Knill is a co-founder of the field of Expressive Arts Therapy. The discipline was developed in the United States during the 1970s as a practice and art based therapy. It is rooted in phenomenology, the deliberations of systems theory, and ideas of humanist psychology. The philosophy of the Expressive Arts program at Lesley, which Knill helped to found, “embraced an intermodal or interdisciplinary approach to the arts therapies” integrating “indigenous healing systems” along with “contemporary philosophical developments such as phenomenology, hermeneutics and deconstructionism”. Knill introduced the method of "intermodal decentering" in the 1990s. This method is based upon systems theory. It leads the patient out of the constriction of thinking and acting tied to their problem and into a space of playful and artistic shape/form. This leeway allows for sensual experiences that are neither predictable nor intentional.
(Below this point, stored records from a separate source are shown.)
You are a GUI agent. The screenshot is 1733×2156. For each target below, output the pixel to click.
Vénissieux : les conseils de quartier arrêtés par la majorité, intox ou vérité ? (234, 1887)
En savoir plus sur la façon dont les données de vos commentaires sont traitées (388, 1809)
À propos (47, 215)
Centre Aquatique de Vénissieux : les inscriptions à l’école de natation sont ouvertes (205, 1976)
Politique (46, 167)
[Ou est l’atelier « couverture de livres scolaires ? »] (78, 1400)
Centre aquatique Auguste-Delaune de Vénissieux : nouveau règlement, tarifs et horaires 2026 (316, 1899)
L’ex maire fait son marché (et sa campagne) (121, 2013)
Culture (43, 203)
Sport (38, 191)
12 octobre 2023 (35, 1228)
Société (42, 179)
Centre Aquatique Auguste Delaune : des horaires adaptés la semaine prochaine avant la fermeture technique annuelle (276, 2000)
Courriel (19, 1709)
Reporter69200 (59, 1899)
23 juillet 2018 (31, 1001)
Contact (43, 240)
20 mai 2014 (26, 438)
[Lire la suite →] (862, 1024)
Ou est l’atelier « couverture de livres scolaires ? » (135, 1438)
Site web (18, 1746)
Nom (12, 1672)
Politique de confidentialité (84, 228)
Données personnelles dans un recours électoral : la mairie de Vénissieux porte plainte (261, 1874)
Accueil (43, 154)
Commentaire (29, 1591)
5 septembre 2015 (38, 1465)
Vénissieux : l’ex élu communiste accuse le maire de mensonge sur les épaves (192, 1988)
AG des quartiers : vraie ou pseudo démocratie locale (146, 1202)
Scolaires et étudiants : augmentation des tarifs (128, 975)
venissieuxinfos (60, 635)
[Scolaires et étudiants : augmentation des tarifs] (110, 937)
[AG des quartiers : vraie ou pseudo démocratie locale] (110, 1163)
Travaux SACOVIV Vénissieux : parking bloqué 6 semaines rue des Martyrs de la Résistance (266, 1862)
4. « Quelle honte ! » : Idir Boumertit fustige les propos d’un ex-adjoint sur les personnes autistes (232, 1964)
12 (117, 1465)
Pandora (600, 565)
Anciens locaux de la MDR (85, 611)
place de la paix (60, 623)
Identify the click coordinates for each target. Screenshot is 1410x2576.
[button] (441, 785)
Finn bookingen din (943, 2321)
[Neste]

The client can find "solution possibilities" in the concretely observable "here" and "now" of the artistic process. In this context, Knill developed a "theory of crystallization". According to him, this theory is based fundamentally upon the phenomenological premise that in artistic therapy, meaning arises exclusively from out of aesthetic material, through which therapist and client step to one another in relation. In 1990 Knill introduced the concept of the ‘incommunicable third’ into scientific discourse in order to indicate that moment in which something new emerges abruptly or unforeseen from out of a therapeutic encounter. Knill developed an artistic methodology for work with large communities following the methodology of Expressive Arts Therapy. He calls this methodology “community art”.
Institutions
In addition to developing the theoretical foundations of Expressive Arts Therapy, Knill has contributed to the foundation of several institutions dedicated to the field. Knill helped to found the Expressive Arts Therapy program at Lesley University in the 1970s. He founded the International School for Interdisciplinary Studies in Switzerland in 1984. The institution has training centers in Canada, Denmark, Germany and the United States. The Canadian branch has since been remained the CREATE Institute. In 1994, Knill founded the European Graduate School in Saas-Fee, Switzerland
Titles in German
Ausdruckstherapie. Künstlerischer Ausdruck in Therapie und Erziehung als intermediale Methode. Halle: Ohlsen Verlag, 1979..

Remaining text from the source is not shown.